==== Texto ====

Bons samaritanos ou cínicos? Há beleza de espírito e talvez uma simples exploração em uma reportagem da revista americana Surfing. Entre páginas e páginas de anúncios com surfistas ricos sorrindo, bundas e todo tipo dos caríssimos acessórios e equipamentos, há uma surf trip diferente: as ondas perfeitas do lugar mais miserável do planeta (último lugar no índice de qualidade de vida medido pela ONU). A Líberia sofreu com uma gerra civil interminável entre 1989 e 2003 que exterminou 250 mil pessoas. Hoje o país é um amontoado de lixo, "banheiros naturais" como algumas praias, pouquíssima comida e condições mínimas de vida e milhares de mutilados da guerra. Mesmo assim há alegria e pureza nas crianças que descobrem o surf graças aos americanos com grana que conseguem ir pra lá usufruir de esquerdas magníficas.
Um convite às crianças armadas que garantiam a segurança da expedição dos americanos em uma praia é emblemática. "De repente tivemos uma idéia. 'Vocês querem tentar?'", Dan perguntou a um garoto chamado Mustafá... Observando as crianças surfando, eu lembrei algo que Dorothy (freira que cuida como guerreira de um orfanato na Libéria) disse antes no orfanato. "Vocês que chegam e vão, vocês que interagem e compartilham com as pessoas e vêem a verdade, serão vocês e muitos outros como vocês que farão um mundo melhor".
O Dan no caso é Dan Malloy, o famoso ex-pró e videomaker de sucesso. Ora, que mundo melhor esses surfistas americanos poderão dar às crianças da Libéria? Uma session inesquecível de surf? Um sonho raro numa vida infernal?
De onde vêm as armas que destroem o mundo em inúmeras guerras? Por que a África e sua falta de riquezas naturais (como petróleo) é um mundo esquecido e ignorado pelo governo mais poderoso e rico do mundo?
Claro que não se trata de comparar a boa praça Malloy e sua trupe com a corja assasina predadora do governo americano. Mas espero que a Libéria não seja apenas mais um pico exótico de ondas perfeitas que ajudará Malloy a ficar um pouquinho mais rico em seu próximo filme. Espero que a Libéria não seja mostrada apenas com imagens de suas ondas de desenho animado e crianças sorrindo em cima de pranchas como mostrou a reportagem da Surfing. Por que não há nenhuma foto da miséria e desumanidade dessa África esquecida na revista?
Porque o surf é cínico e alienado. Só se interessa pela beleza e prazer. Porque os humanos miseráveis ─ que recebem a graça e bondade de um gringo que lhes concede o privilégio de surfar ─ são apenas figuras exóticas.

====

Objetivo A » Liste todas as pessoas citadas pelo nome no texto sobre o surfe na Libéria.
Objetivo B » Reescreva o trecho do texto sobre o surfe na Libéria que começa em "Bons samaritanos ou" e termina após "de esquerdas magníficas.", substituindo "americanos" por "estrangeiros".

==== Informações fornecidas ====

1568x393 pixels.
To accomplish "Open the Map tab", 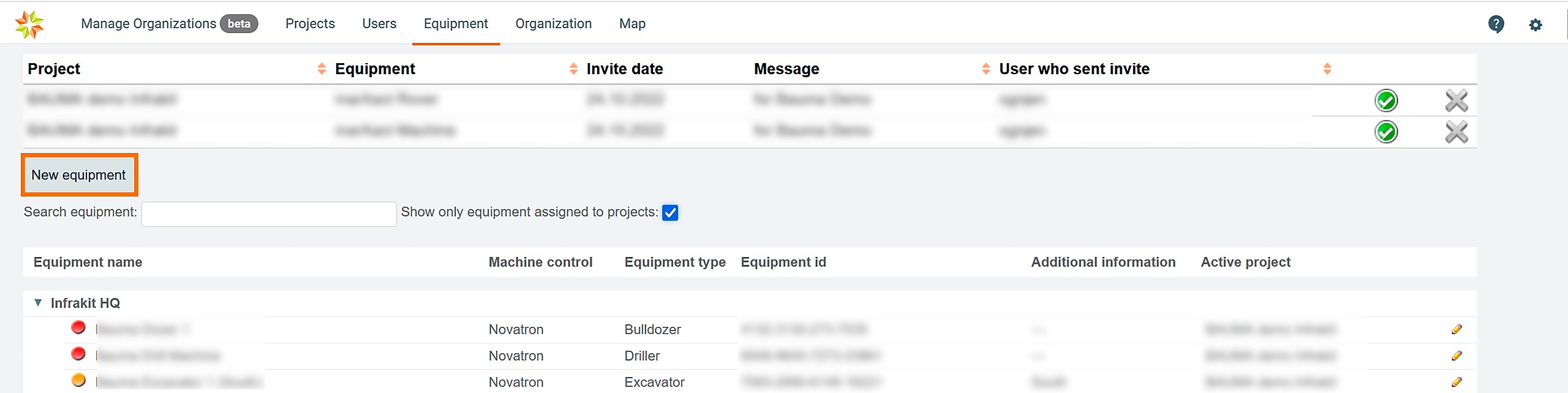I will pyautogui.click(x=632, y=23).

====

Solução A » As pessoas citadas pelo nome são Dan Malloy, Mustafá e Dorothy.

Solução B »
Bons samaritanos ou cínicos? Há beleza de espírito e talvez uma simples exploração em uma reportagem da revista americana Surfing. Entre páginas e páginas de anúncios com surfistas ricos sorrindo, bundas e todo tipo dos caríssimos acessórios e equipamentos, há uma surf trip diferente: as ondas perfeitas do lugar mais miserável do planeta (último lugar no índice de qualidade de vida medido pela ONU). A Líberia sofreu com uma gerra civil interminável entre 1989 e 2003 que exterminou 250 mil pessoas. Hoje o país é um amontoado de lixo, "banheiros naturais" como algumas praias, pouquíssima comida e condições mínimas de vida e milhares de mutilados da guerra. Mesmo assim há alegria e pureza nas crianças que descobrem o surf graças aos estrangeiros com grana que conseguem ir pra lá usufruir de esquerdas magníficas.